A police commander leading the deployed squad of at least two dozen officers threatened to use violence against occupiers if they do not leave within three minutes.
“We will use violence against you and nothing will come of it,” the officer warned. Several activists were held back and some other protest supporters urged the crowd to disperse.
Gambia’s security forces have been accused of human rights violations, including torture and prolonged detentions. Riot police, especially have been involved in bullying and beating young people in the streets.
Gambian authorities cited national security as the reason for denying the protesters a permit, a decision that pro-democracy champions say contravenes the constitution and the spirit of the New Gambia.
Gambia’s security forces used excessive force to quell protests last year. It stirred anger among citizens after the death of opposition activist Solo Sandeng and jail of opposition leaders.
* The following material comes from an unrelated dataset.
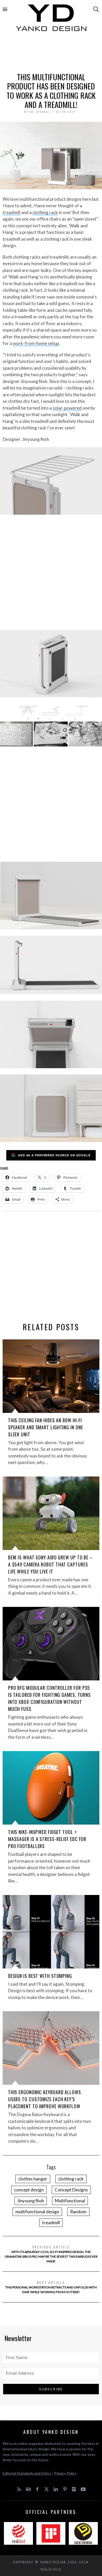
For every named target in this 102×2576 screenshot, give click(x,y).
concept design (29, 2189)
“To use the same force that quelled the April 14 and 16 peaceful protest to subvert the democratic rights of Gambians in this New Gambia is a travesty,” said political activist Pa Samba Jow.
“Jammeh’s excuse against the peaceful exercise of democratic rights was always ‘national security’ and his tool to subvert those rights has always been the police intervention unit.”
Yahya Jammeh was the former autocratic ruler that was defeated by new President Adama Barrow is last winter’s election that was seen as the biggest win for democracy following Trump’s election victory in the United States.
Security forces under then-President Jammeh acted with impunity but President Adama Barrow has pledged a new era in which Gambians will exercise their freedoms, have their liberties guaranteed and the rule of law reign.
Barrow has sacked his Minister of Interior Mai Ahmad Fatty, who had negotiated with the protesters to postponed the planned demonstration.
Fatty was called for a meeting to the presidency while he was in the middle of his second talks with the #OccupyWestfield movement leaders.
Occupy Westfield is protesting the dismal failure of the water and electricity company, which continues to plunge the country in darkness, a situation that has worsened under the Barrow regime.